━━━ DATA TO USE ━━━
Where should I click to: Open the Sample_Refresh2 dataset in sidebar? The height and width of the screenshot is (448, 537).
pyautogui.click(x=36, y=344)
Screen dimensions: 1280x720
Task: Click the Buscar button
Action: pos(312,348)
━━━
━━━ DATA TO USE ━━━
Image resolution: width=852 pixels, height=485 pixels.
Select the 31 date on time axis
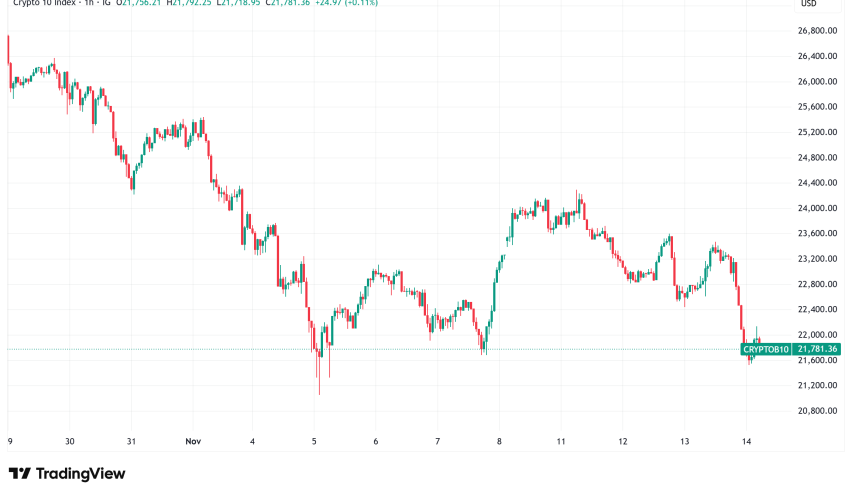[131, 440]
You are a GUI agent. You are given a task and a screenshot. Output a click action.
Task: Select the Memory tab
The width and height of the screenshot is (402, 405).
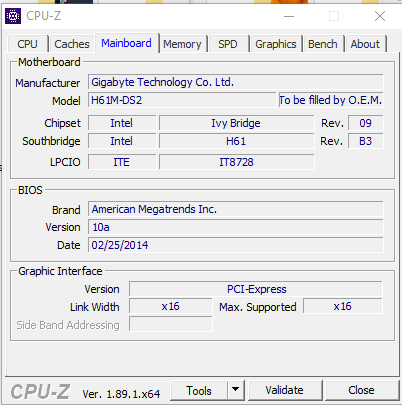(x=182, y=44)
━━━
━━━ DATA TO USE ━━━
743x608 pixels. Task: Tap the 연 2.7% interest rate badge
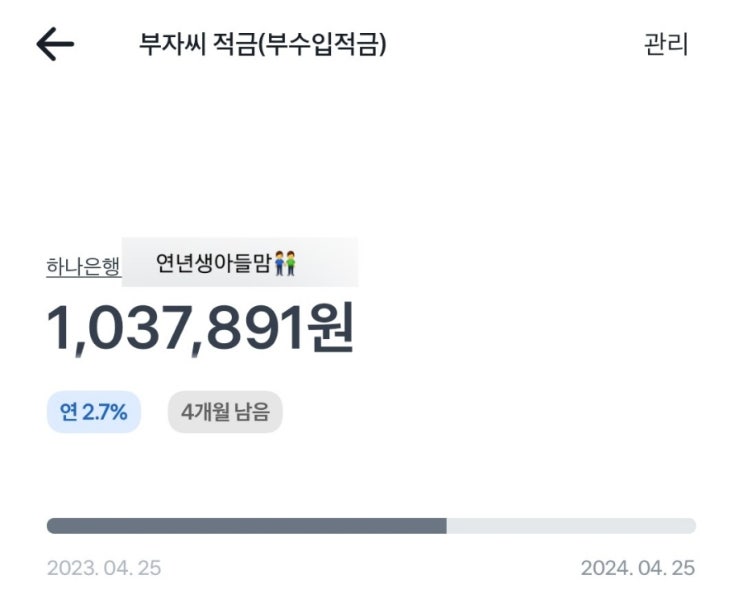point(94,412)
━━━
What do the entries above read from the line containing "Image resolution: width=852" through the line containing "Task: Select the Memory tab"? Output those lines exactly, both ends included, with the pictures left out.

### RESPONSE TO THIS TASK
Image resolution: width=852 pixels, height=485 pixels.
Select the 31 date on time axis
[131, 440]
You are a GUI agent. You are given a task and a screenshot. Output a click action.
Task: Select the Memory tab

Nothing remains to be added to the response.